***** Exercise inputs *****

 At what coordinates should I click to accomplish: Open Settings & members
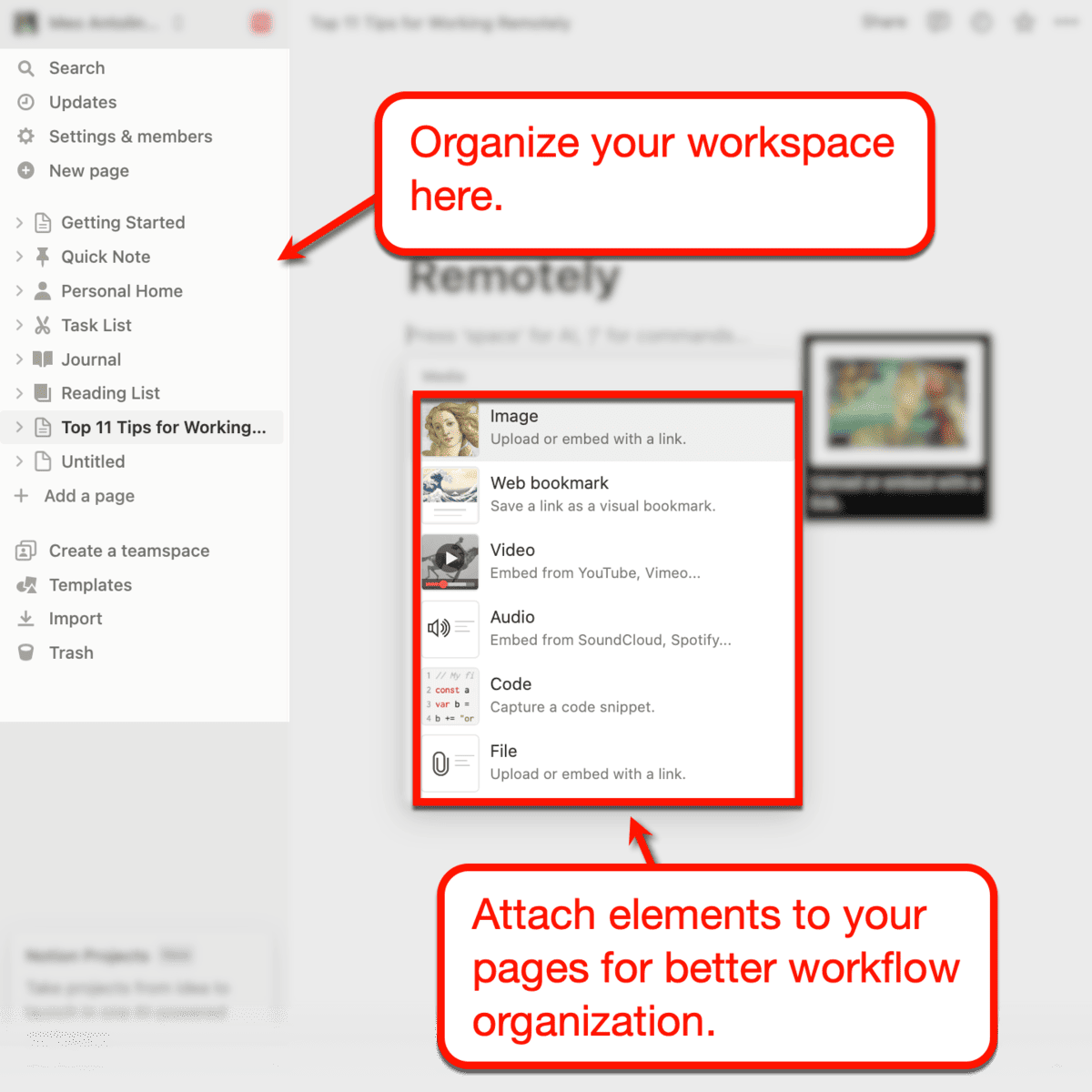click(x=130, y=136)
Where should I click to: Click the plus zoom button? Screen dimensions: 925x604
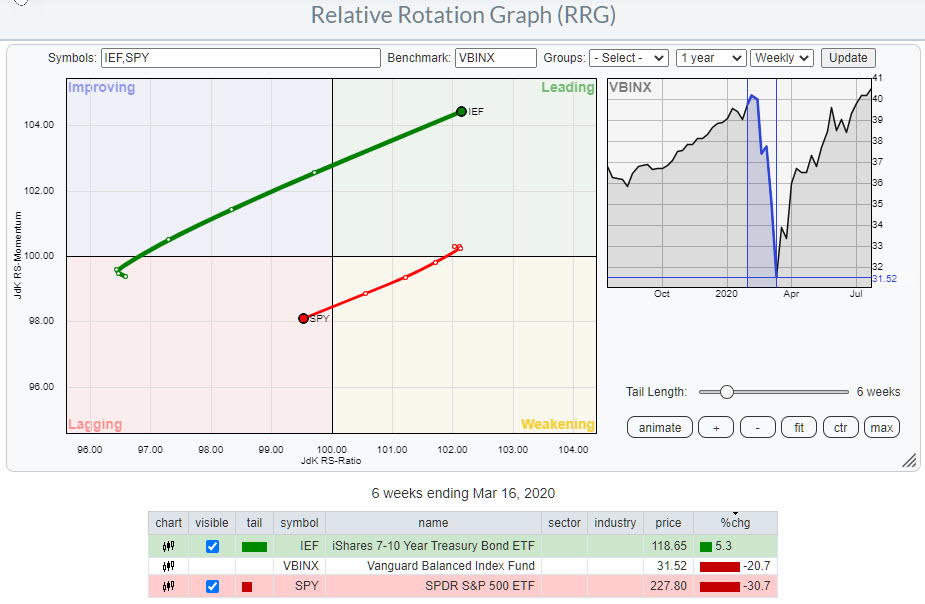[x=715, y=428]
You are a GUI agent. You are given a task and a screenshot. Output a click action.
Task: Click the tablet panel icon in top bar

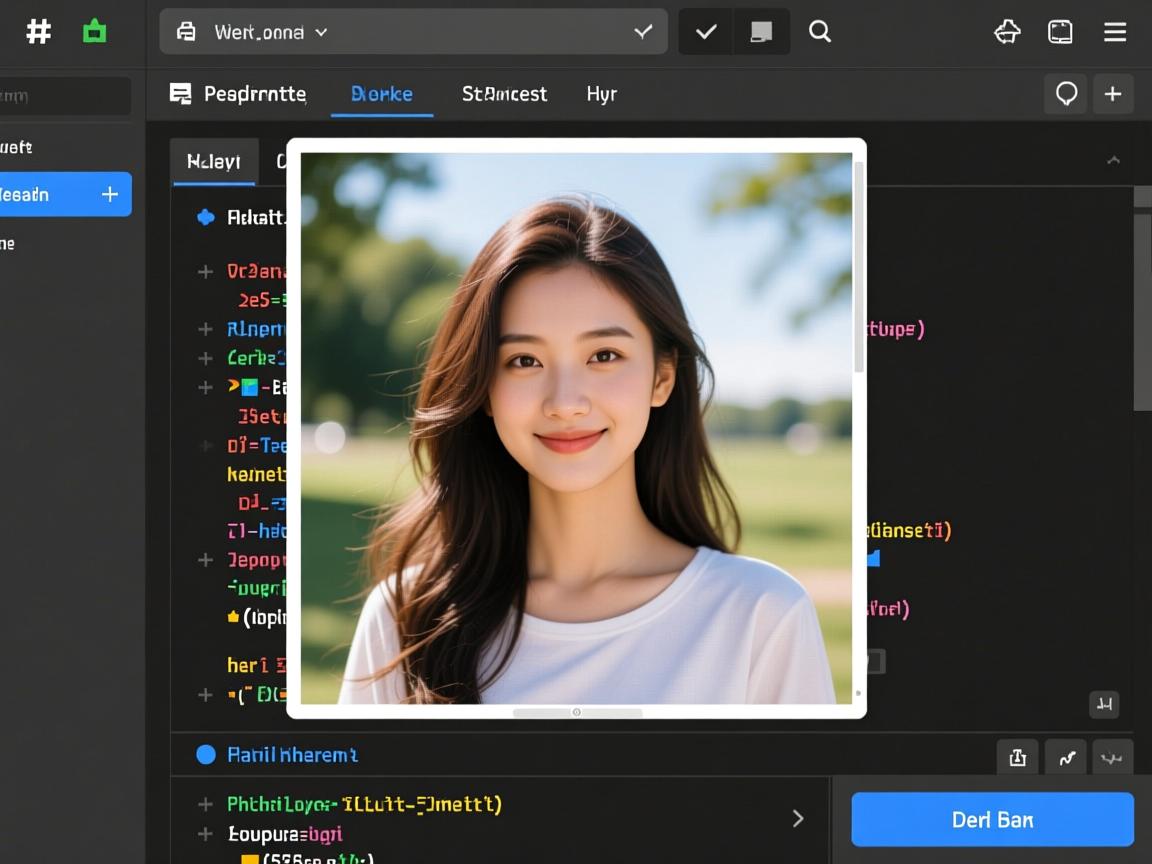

*****

### What to produce
Apart from the pictures, return the records exactly.

### Written solution
 At what coordinates should I click to accomplish: Open Settings & members
click(x=130, y=136)
Where should I click to: Click the plus zoom button? Screen dimensions: 925x604
[x=715, y=428]
You are a GUI agent. You are given a task and a screenshot. Output a click action.
Task: Click the tablet panel icon in top bar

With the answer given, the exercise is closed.